Many of us are called to the service of The Morrigan, to stand as her warriors. For some this is in the shape of fighting for the planet, fighting for the trees.  Fighting isn’t always about weapons or physical force, sometimes it is about our voices, about ceremony and magic, about standing for what is important in the world.
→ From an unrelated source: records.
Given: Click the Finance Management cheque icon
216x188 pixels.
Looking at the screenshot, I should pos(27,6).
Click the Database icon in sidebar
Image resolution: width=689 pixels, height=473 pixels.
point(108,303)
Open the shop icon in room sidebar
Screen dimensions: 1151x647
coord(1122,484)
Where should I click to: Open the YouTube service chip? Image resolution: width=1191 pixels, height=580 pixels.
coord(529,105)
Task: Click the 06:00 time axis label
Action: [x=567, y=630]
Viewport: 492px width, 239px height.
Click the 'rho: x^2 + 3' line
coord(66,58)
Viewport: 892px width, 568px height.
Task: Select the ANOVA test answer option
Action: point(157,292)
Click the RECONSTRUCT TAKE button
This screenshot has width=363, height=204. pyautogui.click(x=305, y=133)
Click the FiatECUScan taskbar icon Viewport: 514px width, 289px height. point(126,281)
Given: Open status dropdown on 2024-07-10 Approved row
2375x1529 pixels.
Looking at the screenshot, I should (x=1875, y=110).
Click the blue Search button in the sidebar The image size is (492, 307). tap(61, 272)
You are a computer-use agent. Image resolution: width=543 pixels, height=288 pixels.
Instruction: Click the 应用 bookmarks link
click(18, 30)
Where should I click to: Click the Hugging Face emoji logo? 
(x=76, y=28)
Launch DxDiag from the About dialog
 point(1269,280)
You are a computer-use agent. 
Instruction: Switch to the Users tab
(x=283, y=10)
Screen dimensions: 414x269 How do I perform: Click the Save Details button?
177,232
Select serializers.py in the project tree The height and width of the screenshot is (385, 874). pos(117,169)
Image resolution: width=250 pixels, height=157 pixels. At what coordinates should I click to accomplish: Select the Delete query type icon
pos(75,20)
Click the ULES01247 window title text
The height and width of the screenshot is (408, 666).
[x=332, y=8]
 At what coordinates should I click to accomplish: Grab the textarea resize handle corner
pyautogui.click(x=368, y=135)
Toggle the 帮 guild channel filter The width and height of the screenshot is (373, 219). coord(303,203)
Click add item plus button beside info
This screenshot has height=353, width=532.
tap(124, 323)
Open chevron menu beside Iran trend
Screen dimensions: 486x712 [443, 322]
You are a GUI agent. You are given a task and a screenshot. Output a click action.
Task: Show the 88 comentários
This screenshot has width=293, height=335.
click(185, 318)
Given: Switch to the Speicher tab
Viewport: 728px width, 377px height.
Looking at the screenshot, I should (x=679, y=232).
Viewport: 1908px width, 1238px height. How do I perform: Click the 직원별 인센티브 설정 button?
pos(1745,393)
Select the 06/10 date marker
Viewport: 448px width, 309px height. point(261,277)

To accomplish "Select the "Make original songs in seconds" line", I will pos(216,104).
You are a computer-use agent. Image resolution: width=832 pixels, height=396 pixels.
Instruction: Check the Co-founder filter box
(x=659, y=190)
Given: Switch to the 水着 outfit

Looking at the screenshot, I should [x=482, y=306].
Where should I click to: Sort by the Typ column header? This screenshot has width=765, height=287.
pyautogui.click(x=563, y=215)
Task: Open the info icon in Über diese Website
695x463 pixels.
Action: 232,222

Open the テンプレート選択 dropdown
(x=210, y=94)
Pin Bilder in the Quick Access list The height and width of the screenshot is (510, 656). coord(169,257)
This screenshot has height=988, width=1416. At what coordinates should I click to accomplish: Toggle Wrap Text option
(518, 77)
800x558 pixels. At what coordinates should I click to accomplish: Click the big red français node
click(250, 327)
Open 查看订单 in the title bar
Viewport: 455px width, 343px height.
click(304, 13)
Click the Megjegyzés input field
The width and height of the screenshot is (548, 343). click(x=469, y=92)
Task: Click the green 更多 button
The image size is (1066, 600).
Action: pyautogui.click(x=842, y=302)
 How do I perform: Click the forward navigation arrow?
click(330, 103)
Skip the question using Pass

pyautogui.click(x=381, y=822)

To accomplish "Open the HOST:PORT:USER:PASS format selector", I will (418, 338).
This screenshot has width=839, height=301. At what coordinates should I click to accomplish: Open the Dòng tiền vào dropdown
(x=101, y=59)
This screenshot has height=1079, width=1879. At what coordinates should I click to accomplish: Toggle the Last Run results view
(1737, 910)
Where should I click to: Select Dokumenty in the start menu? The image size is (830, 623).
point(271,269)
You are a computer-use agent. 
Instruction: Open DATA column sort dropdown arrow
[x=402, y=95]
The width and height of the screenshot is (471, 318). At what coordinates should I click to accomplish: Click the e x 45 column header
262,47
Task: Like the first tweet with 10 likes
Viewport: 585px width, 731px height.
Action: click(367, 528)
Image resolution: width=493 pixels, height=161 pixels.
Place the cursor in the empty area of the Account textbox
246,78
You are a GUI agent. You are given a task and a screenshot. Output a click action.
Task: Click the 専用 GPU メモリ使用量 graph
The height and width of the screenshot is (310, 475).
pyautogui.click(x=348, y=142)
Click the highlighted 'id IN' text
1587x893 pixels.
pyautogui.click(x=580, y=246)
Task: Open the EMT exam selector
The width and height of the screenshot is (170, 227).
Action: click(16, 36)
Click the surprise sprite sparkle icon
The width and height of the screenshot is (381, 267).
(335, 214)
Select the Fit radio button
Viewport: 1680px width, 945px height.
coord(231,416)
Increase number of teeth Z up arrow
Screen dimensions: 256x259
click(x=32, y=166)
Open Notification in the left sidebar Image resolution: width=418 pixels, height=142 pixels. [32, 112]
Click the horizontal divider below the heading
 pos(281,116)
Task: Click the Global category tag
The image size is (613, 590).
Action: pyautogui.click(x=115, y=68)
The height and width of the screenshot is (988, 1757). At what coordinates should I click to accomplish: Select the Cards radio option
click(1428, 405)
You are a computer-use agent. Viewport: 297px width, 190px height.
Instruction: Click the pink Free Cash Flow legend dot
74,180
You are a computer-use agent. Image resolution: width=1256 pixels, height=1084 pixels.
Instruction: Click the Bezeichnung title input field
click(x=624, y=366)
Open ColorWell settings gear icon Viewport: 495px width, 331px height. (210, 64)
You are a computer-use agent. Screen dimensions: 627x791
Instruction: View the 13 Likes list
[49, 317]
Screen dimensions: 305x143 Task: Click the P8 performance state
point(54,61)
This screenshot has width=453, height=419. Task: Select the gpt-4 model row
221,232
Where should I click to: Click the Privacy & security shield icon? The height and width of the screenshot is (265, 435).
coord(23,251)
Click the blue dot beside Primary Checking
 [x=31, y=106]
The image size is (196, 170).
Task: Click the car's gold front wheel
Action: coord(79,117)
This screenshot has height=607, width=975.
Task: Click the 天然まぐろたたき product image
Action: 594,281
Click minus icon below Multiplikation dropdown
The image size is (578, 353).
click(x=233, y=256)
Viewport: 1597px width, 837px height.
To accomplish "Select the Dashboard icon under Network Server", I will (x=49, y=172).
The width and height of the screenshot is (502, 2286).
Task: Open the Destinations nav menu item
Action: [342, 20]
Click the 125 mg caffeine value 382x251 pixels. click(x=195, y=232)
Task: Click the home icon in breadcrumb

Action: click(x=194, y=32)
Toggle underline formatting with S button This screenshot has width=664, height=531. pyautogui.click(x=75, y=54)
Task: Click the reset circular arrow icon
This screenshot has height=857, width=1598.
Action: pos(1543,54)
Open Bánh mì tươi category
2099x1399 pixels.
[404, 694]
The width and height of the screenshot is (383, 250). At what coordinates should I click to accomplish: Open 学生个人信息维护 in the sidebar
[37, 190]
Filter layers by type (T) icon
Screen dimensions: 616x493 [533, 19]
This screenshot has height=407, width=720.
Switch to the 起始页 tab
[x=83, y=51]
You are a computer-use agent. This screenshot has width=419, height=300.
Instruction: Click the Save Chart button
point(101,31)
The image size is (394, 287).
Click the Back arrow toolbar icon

Trees create the air we breathe, the oxygen that enriches our blood, our blood that gives us life.  When we honour the trees, we honour the blood and we honour the Goddess. The trees need us now, their webs of communication are damaged and broken. We are forgetting their wisdom and power. When the trees fall, we will fall.  

Using ceremony, meditation and craftwork we will explore ways of communicating with and healing the trees of this planet as an act of devotion and service to The Morrigan. We will work outside, on the earth, deeply connected to Her.  We will craft wooden amulets, warrior symbols, signs to the world that we stand for The Morrigan, we stand for the trees.

Standing Tall, Rising Strong: Working with Trees as Devotion and Service with Wild Magpie Priestess Awen Clement is the second of our day workshops at this year’s Call of the Morrigan Retreat, 30 October 2016, in Carmarthenshire, Wales.

AwenClement

Awen Clement is the Wild Magpie Priestess, living and working in the West Midlands, UK. She leads circles and workshops to connect people with the sacred within themselves and the land, and is the founder of the popular online programme, MoonWise Woman.  She is dedicated to Brigid and The Morrigan and has made a lifetime promise to be a Guardian of the Trees in their name.